Gerek küresel düzeyde gerekse içeride ekonomi politikaları adına hareket yeteneğinin önemli ölçüde daraldığını ve buna bağlı olarak tepkiselliğin arttığını, uzunca bir süre böyle olmaya devam edeceğini kabul etmek gerekiyor. Parasal genişleme yapılmaz ise deflasyonist baskılar yapılır ise enflasyonist olanlar artıyor. Bu durum güvensizliği besleyerek riskten kaçınma eğilimini güçlendiriyor. Türkiye benzeri ciddi boyutta cari açık veren, başka bir deyişle tasarruf açığı olan ekonomiler dış finansman ihtiyacını karşılamakta zorlanıyor, beklentilerin olumsuzlaşması engellenemiyor. Ekonominin büyüyememesine veya enflasyon artışına olan tahammülsüzlük sıkıntı yaratıyor.

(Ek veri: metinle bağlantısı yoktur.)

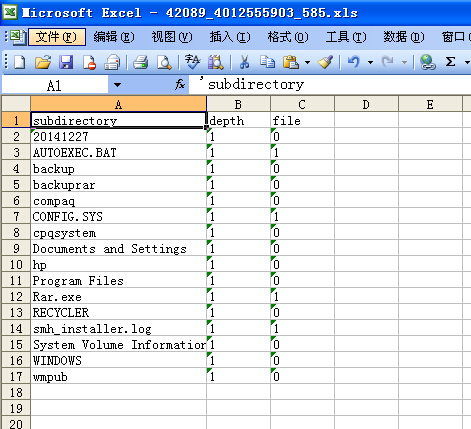Save the workbook using the floppy disk icon
471x429 pixels.
(66, 62)
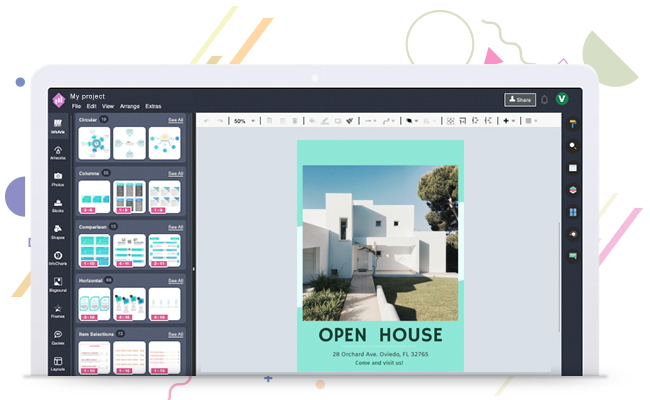Open the 50% zoom level dropdown
The width and height of the screenshot is (650, 400).
244,121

Büyümeye odaklanılsa cari açık ve enflasyon baskısı artacak, devamında ciddi bir daralma kaçınılmaz olacak, tam aksine enflasyona odaklanılsa bu kezde daralan ekonomi nedeniyle başta kamu ve mali sektör olmak üzere tüm kesimlerin kırılganlığı artacak. Bu açmazı dikkate almadan Merkez Bankası'nın yanlış yaptığı, fiyat istikrarına odaklanması gerektiğini söyleyenler demagoji yapıyor!.. Marifet bu açmaza düşmemekten geçiyordu, ama olmadı küresel kırılganlığı dikkate almadan ve önce enflasyon diyenlerin hatalı tercihleri, bugünkü çeresizliğin oluşmasında belirleyici oldu... Son on yılda cari açığın artmasına, tasarruf stoklaı tükenirken borçluluğun büyümesine, alkışlayarak veya sessiz kalarak destek verenlerin bugünkü eleştirelir herhangi bir anlam ifade etmiyor. Tamamen duygusal yaklaşımlar veya yapıcı olmayan tepkisellik grubuna giriyor.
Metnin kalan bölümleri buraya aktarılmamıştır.